▸ **Problem details**:
Look for the line with "The height and" in the data below, then reproduce word for word that line and every line after it. Leave out all pictures and add nothing.

===== Source records

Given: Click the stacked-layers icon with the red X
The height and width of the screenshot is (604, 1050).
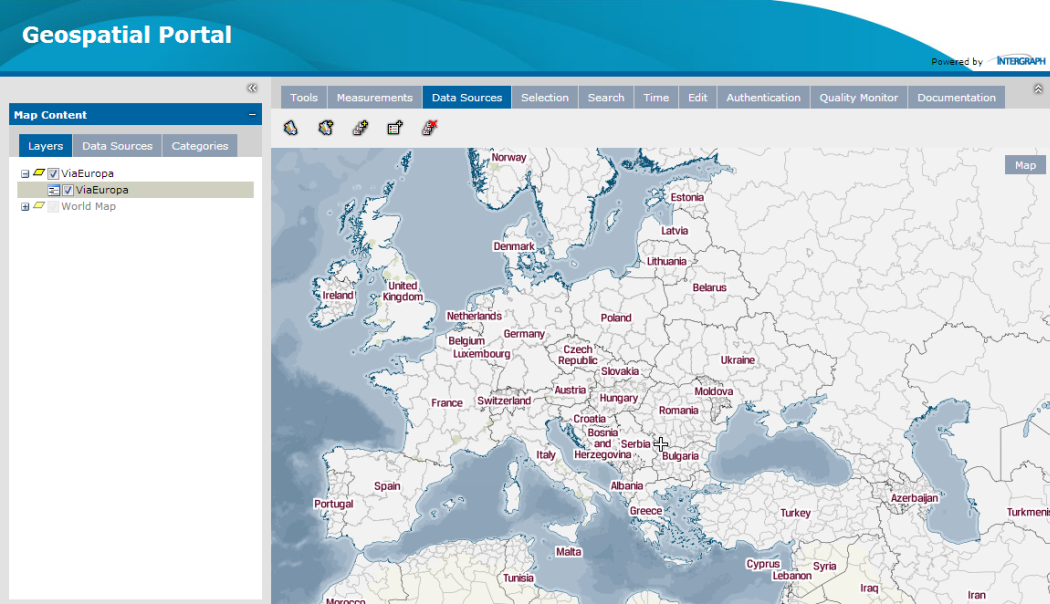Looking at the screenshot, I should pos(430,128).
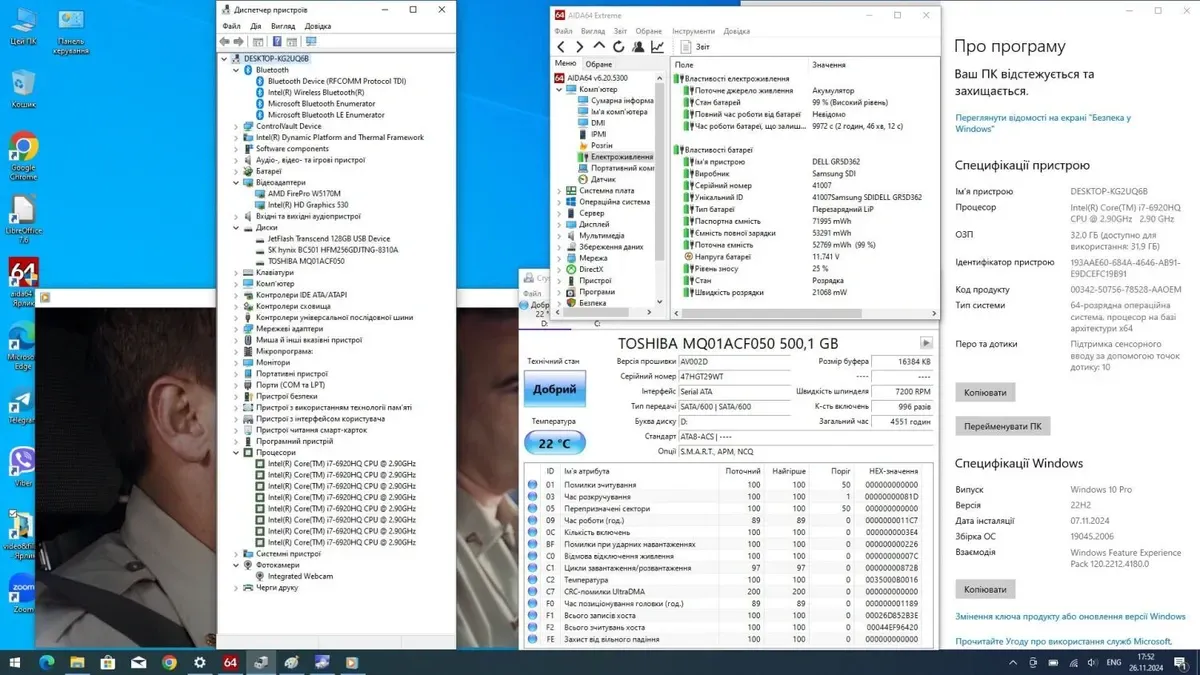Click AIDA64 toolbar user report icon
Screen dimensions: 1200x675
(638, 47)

==========

▸ **Response to the task**:
The height and width of the screenshot is (604, 1050).
Looking at the screenshot, I should pos(430,128).
Click AIDA64 toolbar user report icon
Screen dimensions: 1200x675
(638, 47)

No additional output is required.